WARNING - CONFRONTING IMAGES: Twenty-seven dolphins have washed up dead after an oil spill decimated the beaches of a once pristine island.
The deaths come after the Japanese-owned MV Wakashio ran into a reef close to the coastline, leaking 1000 tonnes of oil leaked into the ocean.
Clean-up operations have largely been undertaken by Mauritian volunteers who have been seen scooping handfuls of oil into large barrels.
While preliminary autopsy results on two dolphins released by the government on Thursday showed no trace of oil, environmentalists are urging for the remaining animals to be tested.
Ecological strategist Sunil Mokshanand Dowarkasing spoke to Yahoo News Australia from Mauritius, questioning how authorities can suggest the deaths and the oil leak are a “pure coincidence”.
Mr Dowarkasing, who has been a critic of the government’s response to the emerging crisis, has filed an online petition urging the governments of Mauritius and Japan to fund an independent inquiry, garnering almost 120,000 signatures.

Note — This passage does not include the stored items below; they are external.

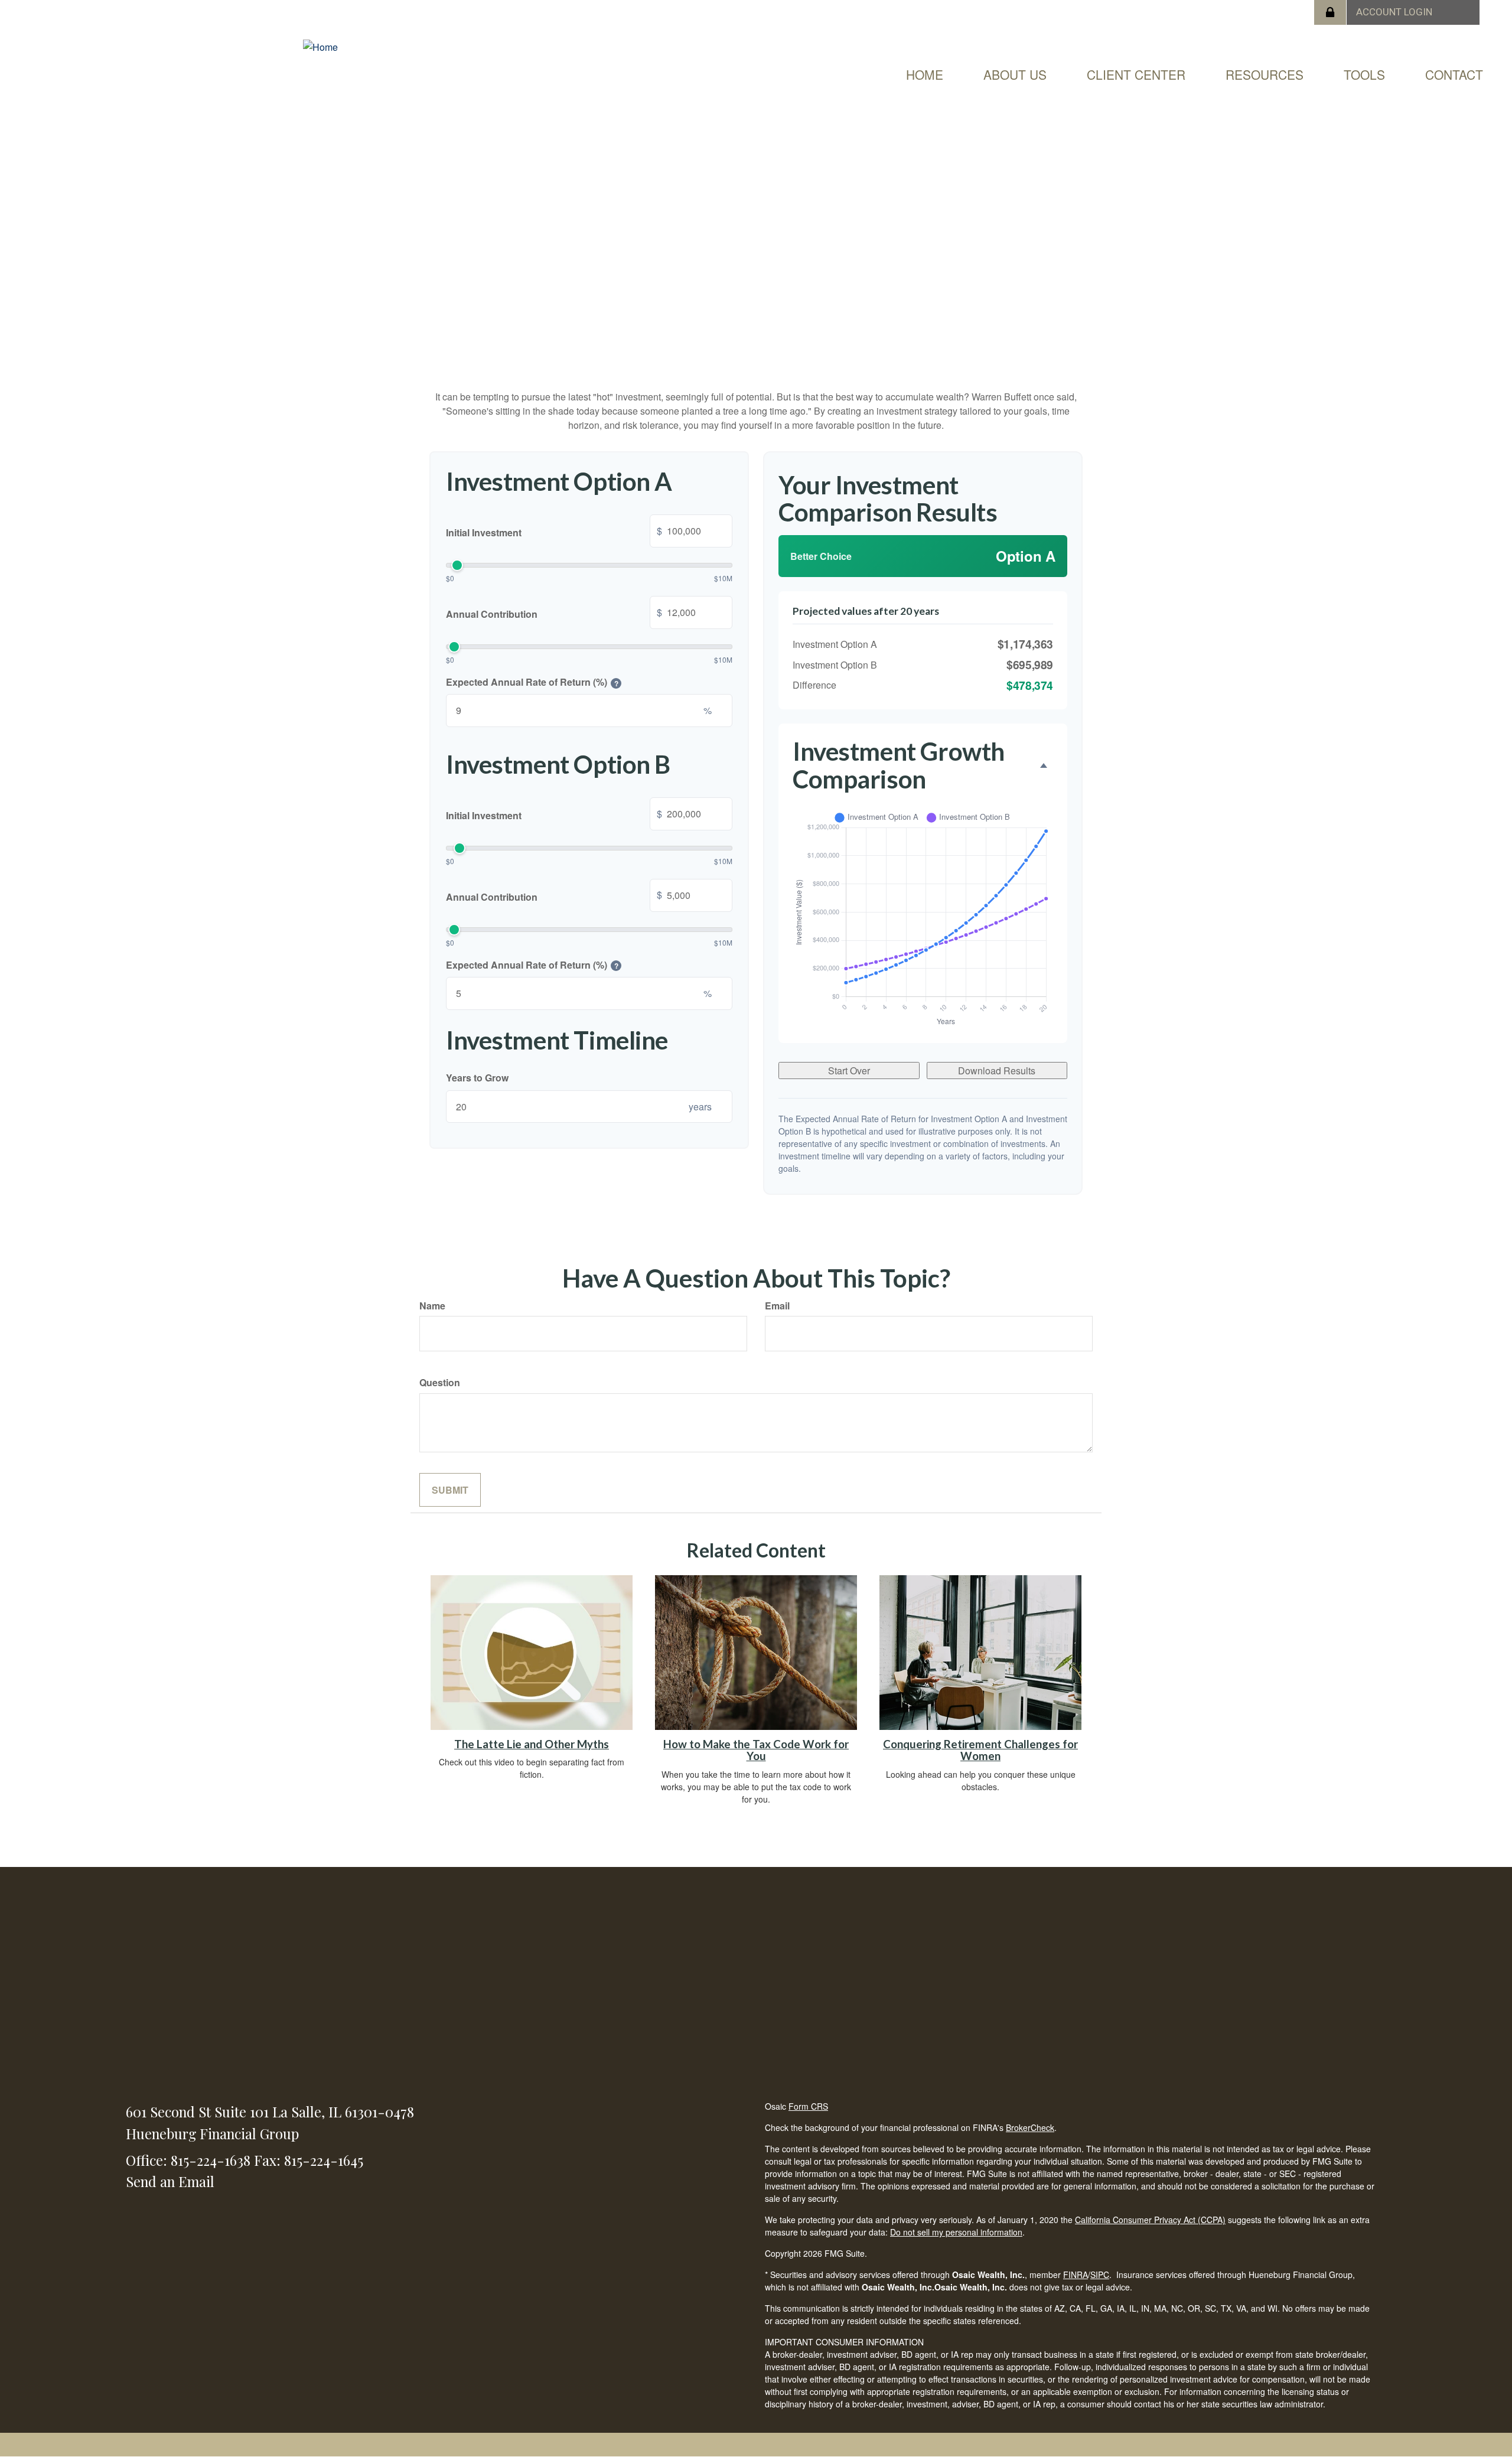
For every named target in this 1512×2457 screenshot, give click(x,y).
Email (777, 1305)
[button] (1015, 74)
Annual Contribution (554, 613)
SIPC (1099, 2274)
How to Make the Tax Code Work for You (756, 1750)
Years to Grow (477, 1077)
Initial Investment (554, 531)
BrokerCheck (1030, 2127)
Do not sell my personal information (956, 2232)
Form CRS (808, 2106)
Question (439, 1382)
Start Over (849, 1070)
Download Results (996, 1070)
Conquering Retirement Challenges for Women (980, 1750)
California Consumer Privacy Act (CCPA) (1150, 2219)
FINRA (1075, 2274)
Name (432, 1305)
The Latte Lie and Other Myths (531, 1744)
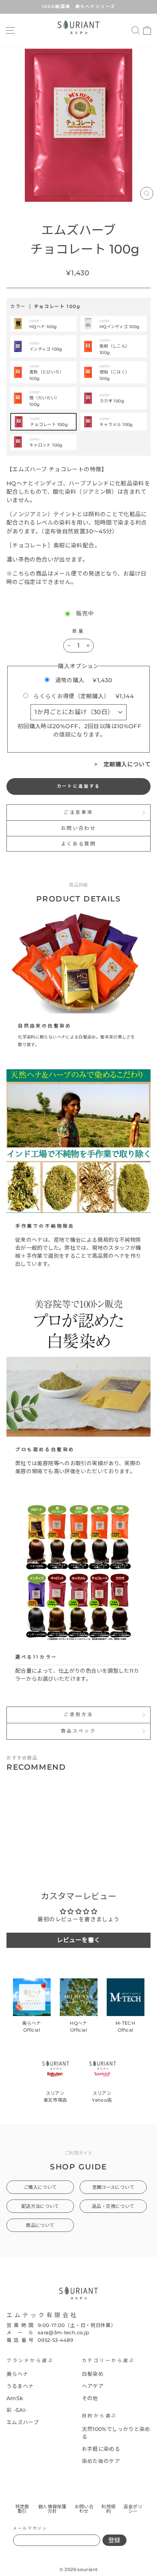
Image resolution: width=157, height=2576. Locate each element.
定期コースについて (113, 2187)
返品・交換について (113, 2206)
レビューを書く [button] (79, 1940)
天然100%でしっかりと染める (116, 2433)
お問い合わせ (78, 828)
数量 (78, 631)
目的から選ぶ (99, 2415)
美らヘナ (17, 2374)
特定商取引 (22, 2509)
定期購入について (127, 764)
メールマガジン (30, 2528)
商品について (40, 2225)
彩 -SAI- (16, 2410)
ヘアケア (93, 2386)
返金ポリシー (132, 2509)
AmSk (14, 2398)
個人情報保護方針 (52, 2509)
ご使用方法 (78, 1714)
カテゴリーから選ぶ (108, 2360)
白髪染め (93, 2374)
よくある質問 (78, 844)
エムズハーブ (22, 2422)
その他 (90, 2398)
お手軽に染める (101, 2449)
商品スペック (78, 1731)
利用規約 (108, 2509)
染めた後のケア (101, 2461)
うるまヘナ (20, 2386)
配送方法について (40, 2206)
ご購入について (40, 2187)
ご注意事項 (78, 812)
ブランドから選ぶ (30, 2360)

Mr Dowarkasing is calling for the remaining animals to be urgently tested, saying locals are concerned by the environmental devastation facing their homeland.
“All the people in that region are just mentioning that they have never seen anything like that before,” Mr Dowarkasing said.
“This is this number is what we know, this number is (just) the dolphins that have reached the coast.
“There could be more than which haven’t come to the coast, which has been drifted away by the currents to the high seas, or which might might have been eaten by sharks as well.
“So, we don’t know, but the strict number we can say is 27.”
After eight dead and dying dolphins were found dead on Wednesday, Greenpeace called the discovery “deeply sad and alarming”.
They have called on the Mauritian government to show greater transparency and accountability as they investigate the spill.
The autopsy on the first two dolphins was conducted by the government-run Albion Fisheries Research Centre.
"The preliminary results show that the animals did not have trace of hydrocarbon in their respiratory system, nor in their skin, throat or stomach," the report said.
Jasvin Sok Appadu from the fisheries ministry said autopsies will be carried out on all other dolphins.